As mentioned in our response to the reviewer comment #1-1 above, we did not see any detectable increase in the CaLexA signals from sleep-regulatory mushroom body or dopaminergic neurons upon threonine diet (Figure 4—figure supplement 4D and E). Although the sensitivity of CaLexA may intrinsically limit the detectable size and duration of Ca2+ changes in our experiment, these results support the relative specificity of Ca2+ response in LN to the threonine diet. Lack of a specific Gal4 driver that targets these LN only, however, did not allow us to validate that these effects were necessary for SPET. Nonetheless, it led us to find that a conditional blockade of synaptic transmission in GAD1-expressing neurons, including LN, actually induced sleep in control-fed flies, and masked SPET in threonine-fed flies. Given our revised model for the implication of GABA transmission in SPET, we toned down our conclusion from the CaLexA experiment and discussed a possible explanation for the CaLexA phenotypes in the revised manuscript.

2) The authors claim that a slightly reduced GABA response to Thr in R2 EB neurons implies that threonine-induced behavioral quiescence is physiologically relevant to sleep. However, it is unclear whether the effect is sufficient to contribute significantly to SPET. Does R2 EB specific knockdown of GABAB-R1 affect SPET?

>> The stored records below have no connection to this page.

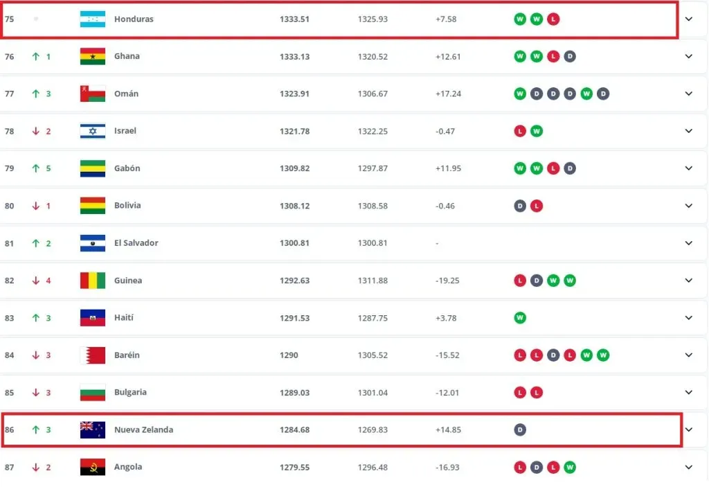Expand the Bulgaria row chevron
The width and height of the screenshot is (709, 487).
(688, 392)
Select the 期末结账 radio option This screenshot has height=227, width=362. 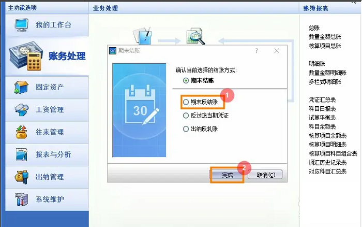[186, 81]
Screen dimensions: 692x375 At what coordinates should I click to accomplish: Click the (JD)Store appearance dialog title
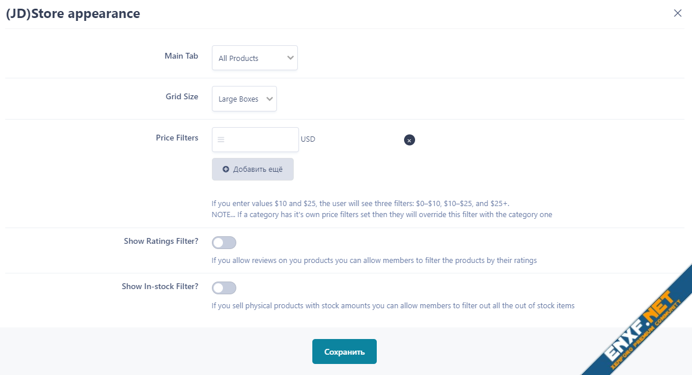(73, 13)
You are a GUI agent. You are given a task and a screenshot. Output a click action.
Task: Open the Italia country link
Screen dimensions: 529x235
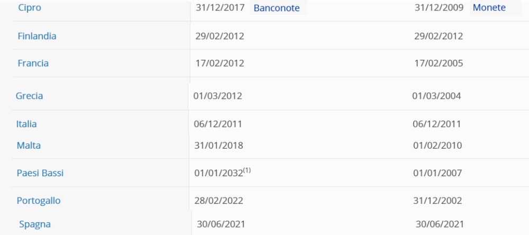(x=26, y=124)
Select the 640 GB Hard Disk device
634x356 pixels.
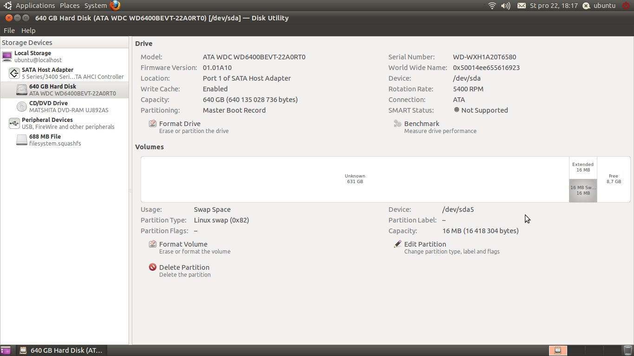[x=65, y=90]
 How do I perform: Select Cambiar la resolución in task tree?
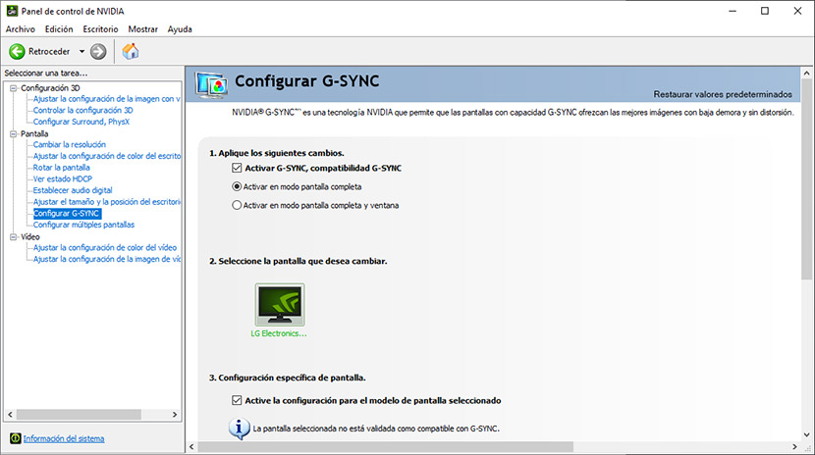69,145
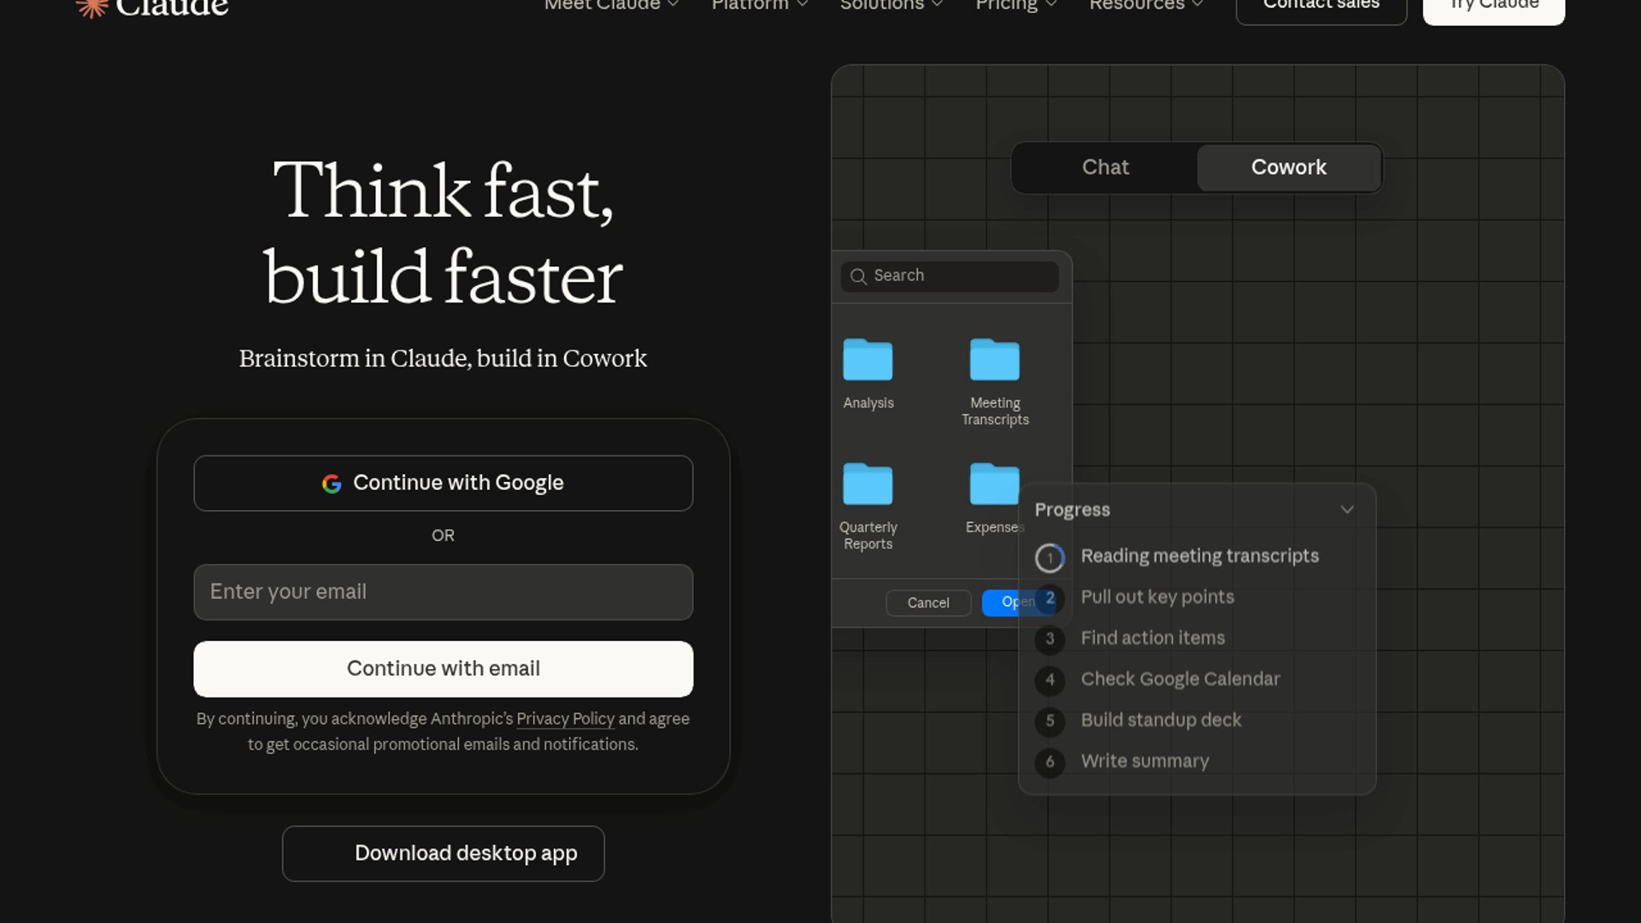Expand the Solutions nav dropdown
The image size is (1641, 923).
tap(891, 5)
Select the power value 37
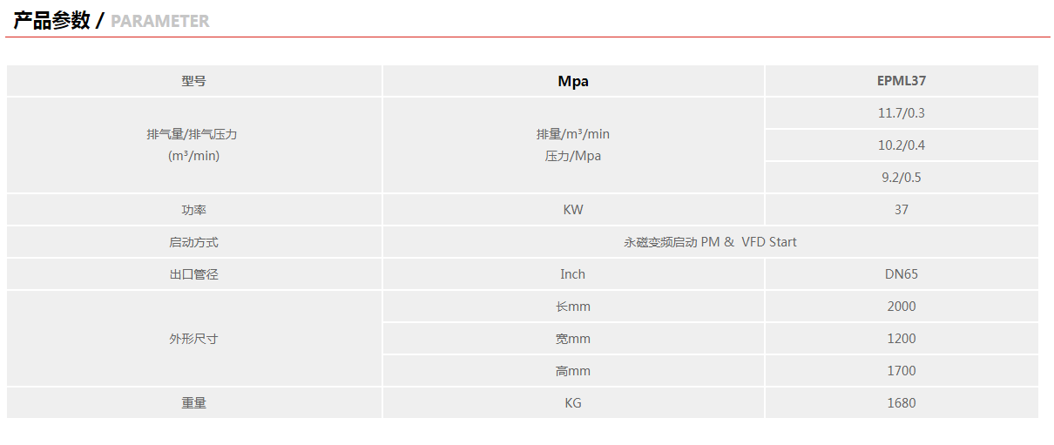Viewport: 1054px width, 445px height. point(902,210)
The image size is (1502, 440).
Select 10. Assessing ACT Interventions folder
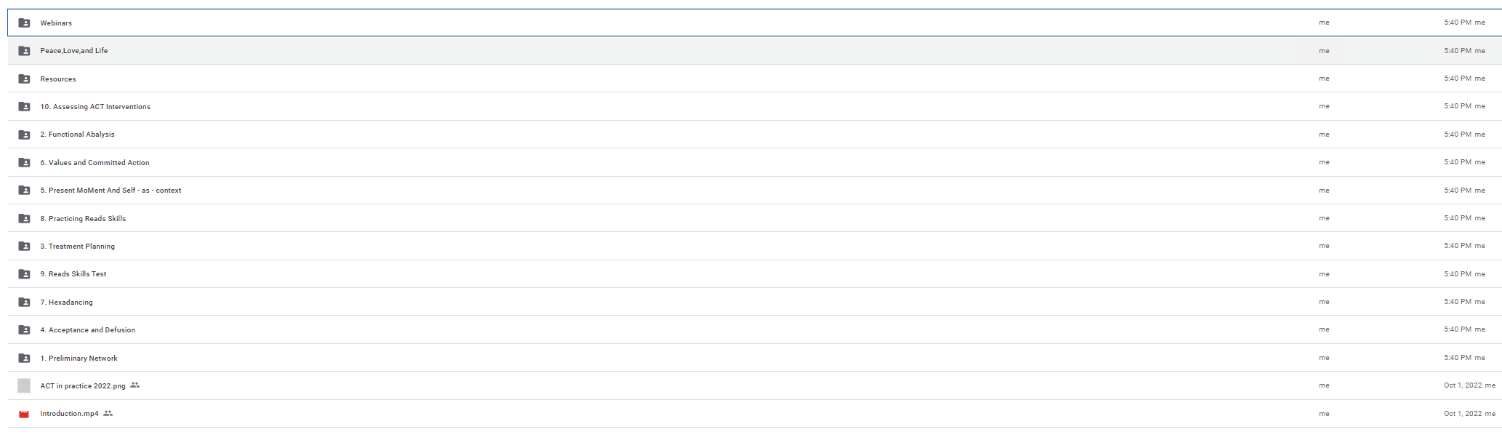click(755, 106)
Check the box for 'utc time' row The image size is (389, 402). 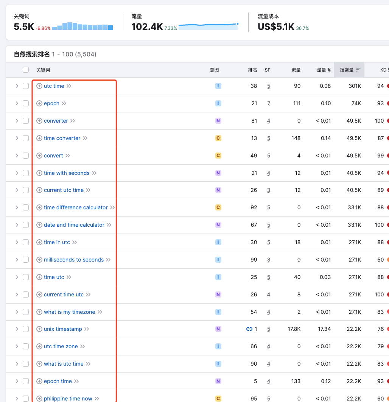tap(26, 86)
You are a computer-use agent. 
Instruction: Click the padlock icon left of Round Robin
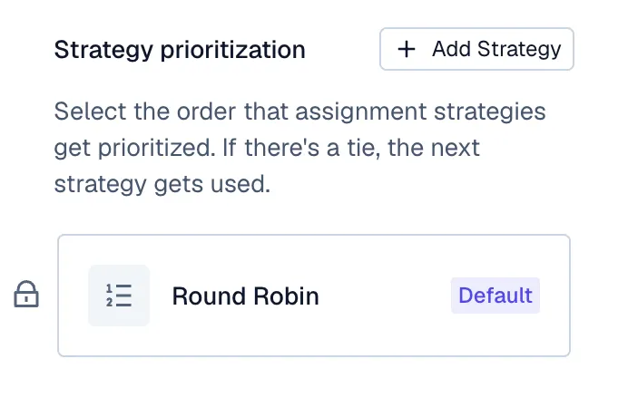point(26,295)
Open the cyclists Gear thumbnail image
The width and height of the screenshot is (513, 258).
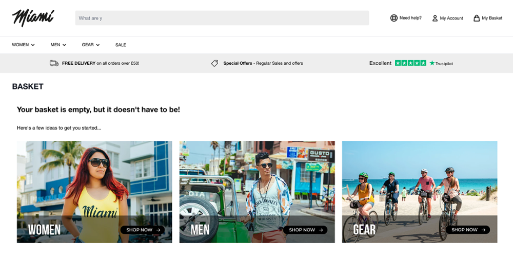420,180
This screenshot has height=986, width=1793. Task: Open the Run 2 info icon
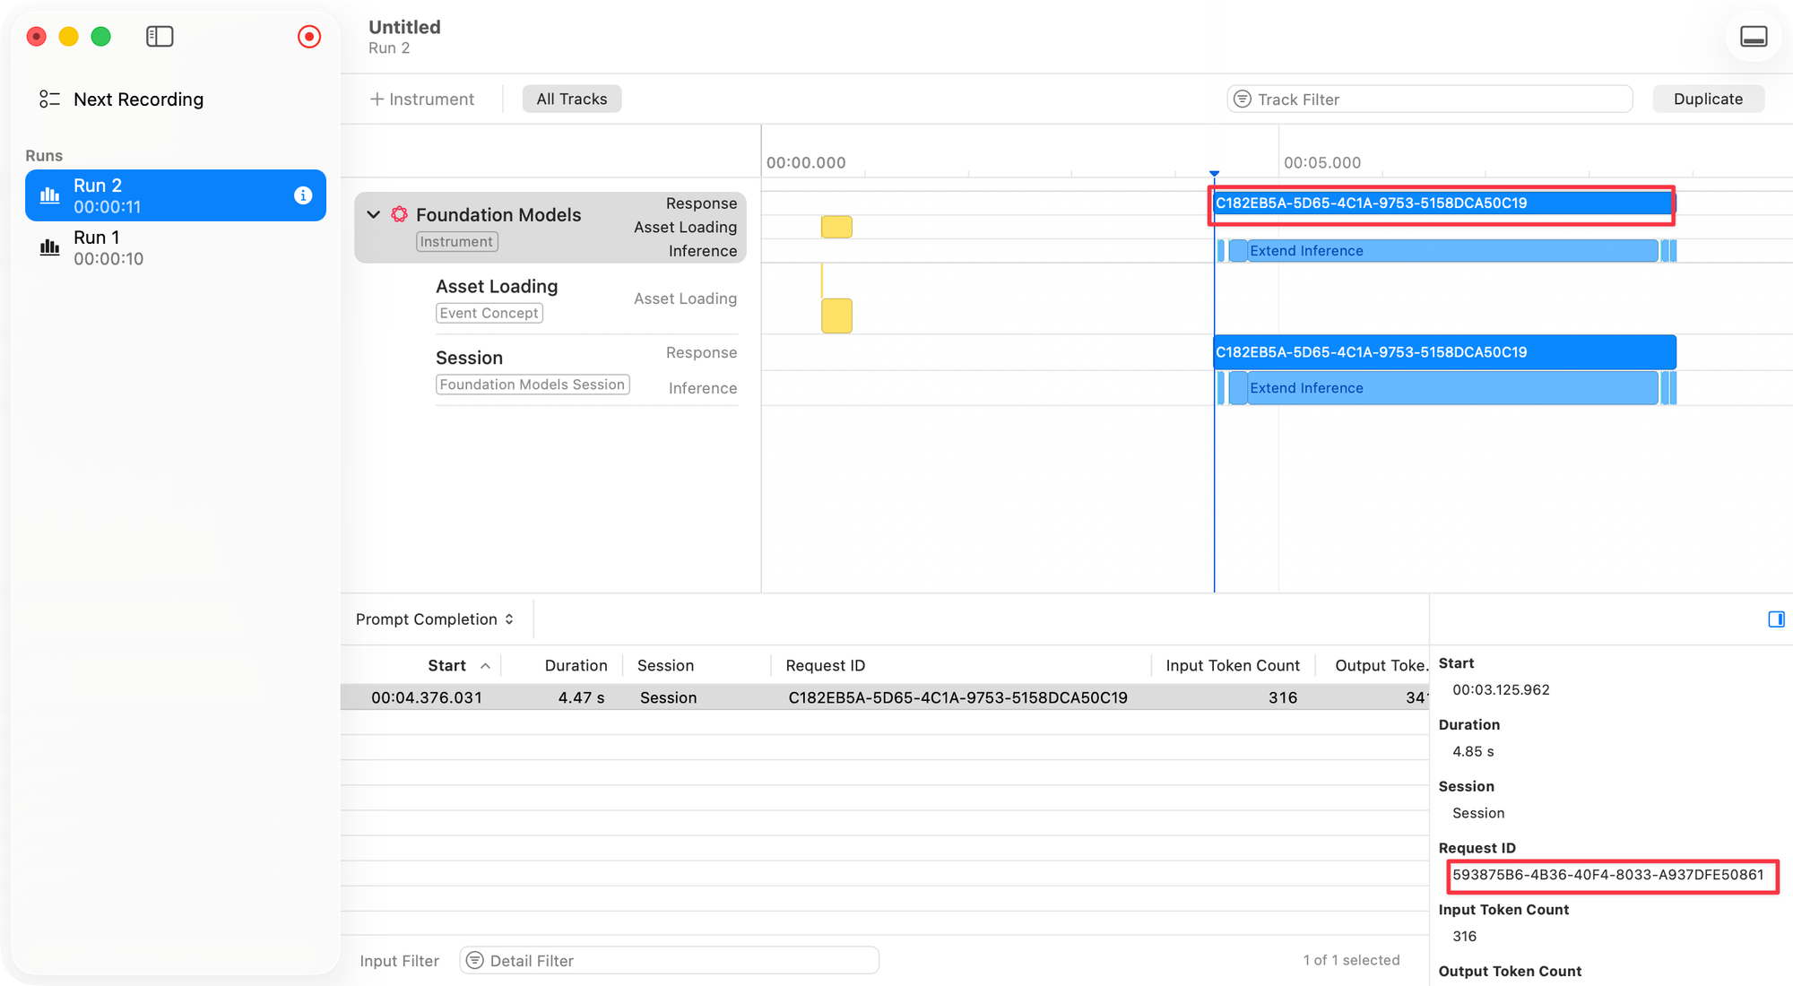pyautogui.click(x=303, y=195)
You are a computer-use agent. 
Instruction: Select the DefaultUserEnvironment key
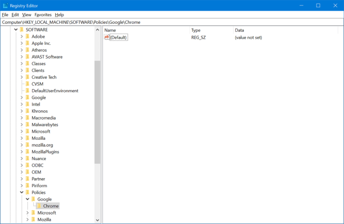(55, 90)
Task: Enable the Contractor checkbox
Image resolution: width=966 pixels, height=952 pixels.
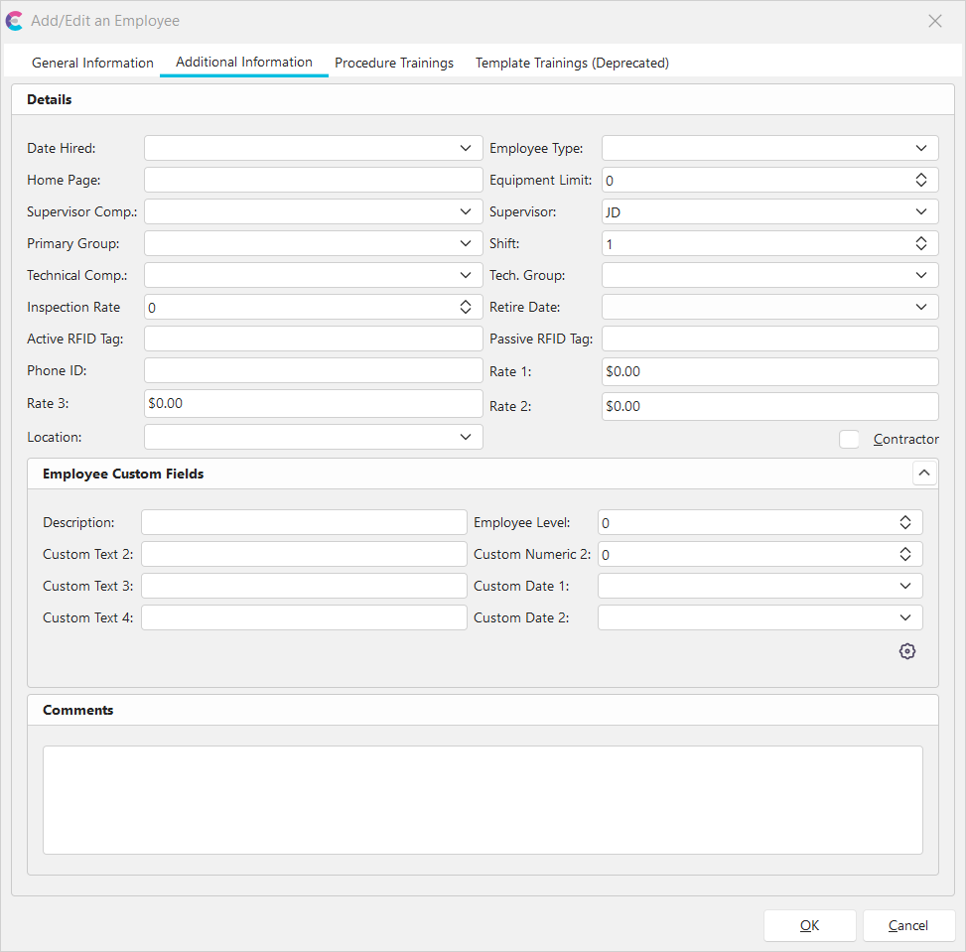Action: point(849,439)
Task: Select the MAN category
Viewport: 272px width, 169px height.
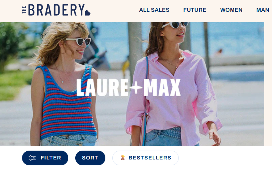Action: coord(262,10)
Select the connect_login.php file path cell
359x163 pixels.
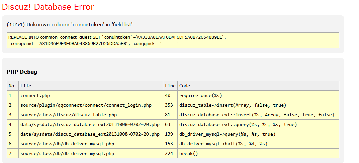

In our revised manuscript, we tested several RNAi transgenes to individually deplete metabotropic GABA receptors in R2 EB neurons and examined their effects on SPET. Depletion of GABAB-R2 or GABAB-R3 in R2 EB neurons indeed enhanced sleep drive non-additively with SPET (Figure 5C). This contrasted with our observations that genetic elevation of GABA levels or pharmacological enhancement of the metabotropic GABA transmission suppressed SPET, but it did not comparably affect sleep drive in control-fed flies (Figure 3A and Figure 4D). Considering our additional finding that dietary threonine reduces GABA levels, we revised our model for SPET and proposed that 1) sleep drive by low metabotropic GABA transmission in R2 EB neurons may mediate SPET, and 2) genetic/pharmacological elevation of the GABA transmission may interfere with this process, thereby masking SPET. We revised our manuscript accordingly.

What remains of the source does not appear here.